Your objective:
Scan the data. Collect each line that contains the word "agent".
-------
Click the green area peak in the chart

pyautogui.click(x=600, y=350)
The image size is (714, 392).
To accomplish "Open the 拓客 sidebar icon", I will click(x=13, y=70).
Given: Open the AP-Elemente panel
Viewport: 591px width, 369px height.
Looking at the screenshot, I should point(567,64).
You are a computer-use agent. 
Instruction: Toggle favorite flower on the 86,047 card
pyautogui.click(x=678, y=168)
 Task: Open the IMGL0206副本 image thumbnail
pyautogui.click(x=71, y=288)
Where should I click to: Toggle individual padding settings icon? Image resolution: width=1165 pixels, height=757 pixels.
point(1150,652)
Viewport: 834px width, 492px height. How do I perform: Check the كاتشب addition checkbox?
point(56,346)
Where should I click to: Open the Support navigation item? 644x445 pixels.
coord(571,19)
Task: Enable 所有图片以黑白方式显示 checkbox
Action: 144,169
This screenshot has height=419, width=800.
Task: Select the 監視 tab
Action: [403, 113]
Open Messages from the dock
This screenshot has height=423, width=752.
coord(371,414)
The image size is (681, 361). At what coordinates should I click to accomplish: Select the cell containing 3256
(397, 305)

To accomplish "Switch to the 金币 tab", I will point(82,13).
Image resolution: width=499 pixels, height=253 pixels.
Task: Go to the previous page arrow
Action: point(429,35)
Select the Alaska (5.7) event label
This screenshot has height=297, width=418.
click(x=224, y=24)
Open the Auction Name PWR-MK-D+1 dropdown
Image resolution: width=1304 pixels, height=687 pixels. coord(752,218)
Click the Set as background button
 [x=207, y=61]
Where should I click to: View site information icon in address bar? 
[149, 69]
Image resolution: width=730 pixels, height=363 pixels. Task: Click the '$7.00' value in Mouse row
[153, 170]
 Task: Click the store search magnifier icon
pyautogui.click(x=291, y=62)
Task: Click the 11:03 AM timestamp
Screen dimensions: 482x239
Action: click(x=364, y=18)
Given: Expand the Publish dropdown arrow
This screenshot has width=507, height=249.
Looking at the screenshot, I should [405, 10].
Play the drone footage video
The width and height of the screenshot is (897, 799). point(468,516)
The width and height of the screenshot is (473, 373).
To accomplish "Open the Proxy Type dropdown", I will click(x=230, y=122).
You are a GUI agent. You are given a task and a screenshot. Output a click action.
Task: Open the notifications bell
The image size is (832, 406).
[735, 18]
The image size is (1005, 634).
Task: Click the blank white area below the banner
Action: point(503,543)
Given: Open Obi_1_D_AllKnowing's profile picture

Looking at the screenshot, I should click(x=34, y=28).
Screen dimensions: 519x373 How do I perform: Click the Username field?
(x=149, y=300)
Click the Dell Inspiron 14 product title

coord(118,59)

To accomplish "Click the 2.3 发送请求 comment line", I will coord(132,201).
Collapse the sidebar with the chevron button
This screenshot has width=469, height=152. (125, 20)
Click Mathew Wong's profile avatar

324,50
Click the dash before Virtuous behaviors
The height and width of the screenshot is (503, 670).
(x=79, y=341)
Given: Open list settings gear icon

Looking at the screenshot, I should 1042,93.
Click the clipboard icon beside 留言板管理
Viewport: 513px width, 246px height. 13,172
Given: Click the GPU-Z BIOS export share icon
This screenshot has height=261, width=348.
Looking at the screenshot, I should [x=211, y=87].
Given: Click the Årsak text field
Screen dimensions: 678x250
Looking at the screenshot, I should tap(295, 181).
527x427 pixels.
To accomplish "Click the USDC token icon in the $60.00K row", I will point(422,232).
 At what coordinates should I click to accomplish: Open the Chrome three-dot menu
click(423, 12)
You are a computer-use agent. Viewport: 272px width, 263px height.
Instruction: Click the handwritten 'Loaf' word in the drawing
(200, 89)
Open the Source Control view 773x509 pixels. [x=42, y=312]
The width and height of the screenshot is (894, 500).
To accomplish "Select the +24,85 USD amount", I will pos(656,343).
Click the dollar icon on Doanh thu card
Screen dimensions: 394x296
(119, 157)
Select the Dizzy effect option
-------
Response to this task:
You are a computer-use agent. 
You are a GUI agent. You are given a task and a screenshot. Output a click action.
You are a computer-use agent. Viewport: 272px width, 263px height.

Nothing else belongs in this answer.